=== KUTIPAN SUMBER ===
Tak perlu nilai estetis, tak perlu nilai psikologi, tak perlu penafsiran dengan berbagai persepsi dengan pondasi keilmuan yang berkaitan dengan budaya pop yang sedang ngetren. Sebuah tarian yang mengikuti sebuah musik dengan gerakan-gerakan yang mengesankan, seperti goyang cesar, bisa tiba-tiba menjadi sebuah tarian yang banyak diikuti banyak orang dan menjadi tren. Nyanyian dangdut ala pantura yang mencomot lagu-lagu genre lain yang sedang populer kemudian didangdutkan dengan penuh hentakan-hentakan musik yang khas dengan teriakan-teriakan musikalisasi, menjadi sebuah musik yang mudah dinikmati dan mengajak seluruh bagian tubuh untuk bergoyang ikut menari. Sekelompok ana-anak muda yang tergabung dalam vokal grup ( boy band dan boy girl ) dengan dengan bermodalkan suara dan wajah-wajah imut yang menawan, menjadi sesuatu yang banyak digemari anak-anak muda. Sebuah ungkapan kalimat semacam ‘eta terangkanlah’ bahkan bisa saja tiba-tiba menjadi populer. Seorang anggota polisi bernama Norman kamaru tiba-tiba terkenal karena aksinya yang menari mengikuti nyanyian India di unggah di youtube, menjadi mewabah dan banyak ditiru orang. Oom tolelot oom, yang awalnya sebuah ucapan dri beberapa anak yang mengharapkan sopir bis atau truk untuk membunyikan klakson yang berbunyi tolelot, menjadi begitu terkenal dan banyak anak-anak sampai orang dewasa menirunya. Semacam itulah budaya pop.

=== DATA HASIL EKSTRAKSI ===
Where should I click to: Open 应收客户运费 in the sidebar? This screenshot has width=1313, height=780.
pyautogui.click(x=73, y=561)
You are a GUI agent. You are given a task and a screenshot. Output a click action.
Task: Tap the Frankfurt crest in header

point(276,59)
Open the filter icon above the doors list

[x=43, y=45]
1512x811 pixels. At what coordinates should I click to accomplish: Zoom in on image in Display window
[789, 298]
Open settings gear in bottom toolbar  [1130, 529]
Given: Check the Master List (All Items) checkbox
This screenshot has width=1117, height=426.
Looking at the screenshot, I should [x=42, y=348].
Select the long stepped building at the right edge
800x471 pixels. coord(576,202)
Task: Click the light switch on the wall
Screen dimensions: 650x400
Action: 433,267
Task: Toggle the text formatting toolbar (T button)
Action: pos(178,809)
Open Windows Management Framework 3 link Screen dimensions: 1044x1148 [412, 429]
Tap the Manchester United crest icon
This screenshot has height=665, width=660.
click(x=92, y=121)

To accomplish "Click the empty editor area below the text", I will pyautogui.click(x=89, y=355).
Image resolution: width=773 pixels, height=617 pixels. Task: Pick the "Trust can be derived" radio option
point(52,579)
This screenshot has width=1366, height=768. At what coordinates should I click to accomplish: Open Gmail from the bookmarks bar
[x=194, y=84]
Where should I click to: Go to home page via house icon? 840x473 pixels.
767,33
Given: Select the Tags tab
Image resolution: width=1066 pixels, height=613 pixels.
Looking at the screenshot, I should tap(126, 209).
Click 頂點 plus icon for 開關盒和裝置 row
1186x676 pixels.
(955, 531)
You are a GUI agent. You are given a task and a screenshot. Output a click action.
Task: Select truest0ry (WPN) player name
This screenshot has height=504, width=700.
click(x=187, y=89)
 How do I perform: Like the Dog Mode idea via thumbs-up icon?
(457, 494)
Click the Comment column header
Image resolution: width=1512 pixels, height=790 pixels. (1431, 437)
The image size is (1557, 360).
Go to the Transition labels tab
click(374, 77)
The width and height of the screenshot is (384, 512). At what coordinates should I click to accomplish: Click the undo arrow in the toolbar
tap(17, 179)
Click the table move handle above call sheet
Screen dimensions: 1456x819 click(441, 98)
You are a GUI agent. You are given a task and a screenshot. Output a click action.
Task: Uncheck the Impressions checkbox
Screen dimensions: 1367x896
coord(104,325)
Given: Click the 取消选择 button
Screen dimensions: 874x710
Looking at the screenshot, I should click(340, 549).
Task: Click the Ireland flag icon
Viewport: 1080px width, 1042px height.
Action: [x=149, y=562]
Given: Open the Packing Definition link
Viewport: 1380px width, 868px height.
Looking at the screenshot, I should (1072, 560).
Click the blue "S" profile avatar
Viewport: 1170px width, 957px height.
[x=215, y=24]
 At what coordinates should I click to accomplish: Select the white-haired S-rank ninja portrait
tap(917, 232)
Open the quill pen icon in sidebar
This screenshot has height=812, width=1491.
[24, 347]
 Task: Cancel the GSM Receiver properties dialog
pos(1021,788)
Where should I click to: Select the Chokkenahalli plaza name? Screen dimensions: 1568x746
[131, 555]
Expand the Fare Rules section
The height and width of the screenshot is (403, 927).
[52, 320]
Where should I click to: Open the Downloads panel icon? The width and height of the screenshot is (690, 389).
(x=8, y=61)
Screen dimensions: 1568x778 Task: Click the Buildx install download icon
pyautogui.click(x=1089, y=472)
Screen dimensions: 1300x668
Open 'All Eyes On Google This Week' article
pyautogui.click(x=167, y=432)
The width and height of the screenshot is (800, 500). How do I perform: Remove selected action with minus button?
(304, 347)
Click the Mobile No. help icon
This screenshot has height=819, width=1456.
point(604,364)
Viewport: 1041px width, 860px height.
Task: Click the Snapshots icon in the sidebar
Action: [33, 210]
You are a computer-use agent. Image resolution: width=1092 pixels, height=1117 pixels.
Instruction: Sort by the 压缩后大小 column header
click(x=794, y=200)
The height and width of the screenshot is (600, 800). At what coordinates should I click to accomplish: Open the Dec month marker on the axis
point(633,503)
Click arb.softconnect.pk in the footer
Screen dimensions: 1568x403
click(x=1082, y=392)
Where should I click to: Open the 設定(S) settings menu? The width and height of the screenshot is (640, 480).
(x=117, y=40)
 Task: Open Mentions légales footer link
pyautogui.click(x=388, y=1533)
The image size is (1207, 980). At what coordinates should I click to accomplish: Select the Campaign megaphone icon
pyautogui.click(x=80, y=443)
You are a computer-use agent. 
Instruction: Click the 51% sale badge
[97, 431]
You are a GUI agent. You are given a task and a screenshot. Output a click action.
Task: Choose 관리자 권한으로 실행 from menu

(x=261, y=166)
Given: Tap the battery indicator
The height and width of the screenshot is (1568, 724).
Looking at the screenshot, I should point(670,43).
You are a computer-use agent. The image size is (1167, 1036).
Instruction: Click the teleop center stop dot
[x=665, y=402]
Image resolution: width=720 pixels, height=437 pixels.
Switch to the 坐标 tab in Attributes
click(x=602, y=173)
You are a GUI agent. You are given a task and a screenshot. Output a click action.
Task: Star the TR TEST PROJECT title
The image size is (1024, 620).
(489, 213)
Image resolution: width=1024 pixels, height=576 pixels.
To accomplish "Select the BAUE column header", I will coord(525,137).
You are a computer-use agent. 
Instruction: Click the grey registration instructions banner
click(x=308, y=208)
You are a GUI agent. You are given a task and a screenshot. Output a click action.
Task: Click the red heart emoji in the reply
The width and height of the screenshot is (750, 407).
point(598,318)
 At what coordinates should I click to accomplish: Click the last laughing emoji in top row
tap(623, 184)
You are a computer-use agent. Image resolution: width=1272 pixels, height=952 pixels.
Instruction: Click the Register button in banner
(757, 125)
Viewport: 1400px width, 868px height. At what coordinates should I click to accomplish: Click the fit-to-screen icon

=== SOAL LATIHAN ===
[A] Menurut kutipan sumber tentang budaya pop, siapa nama anggota polisi yang menjadi terkenal karena menari mengikuti nyanyian India?
[B] Tentukan apakah tiap pernyataan berikut sesuai dengan kutipan sumber tentang budaya pop, dan sertakan kata-kata teks yang menentukannya.
(i) Goyang cesar disebut sebagai contoh tarian yang bisa menjadi tren.
(ii) Ucapan "Oom tolelot oom" awalnya berasal dari sopir bis atau truk.
(iii) Budaya pop memerlukan nilai estetis.

=== KUNCI JAWABAN ===
[A] Norman kamaru.

[B]
(i) Ya: "seperti goyang cesar, bisa tiba-tiba menjadi sebuah tarian yang banyak diikuti banyak orang dan menjadi tren"
(ii) Tidak: "awalnya sebuah ucapan dri beberapa anak yang mengharapkan sopir bis atau truk untuk membunyikan klakson"
(iii) Tidak: "Tak perlu nilai estetis"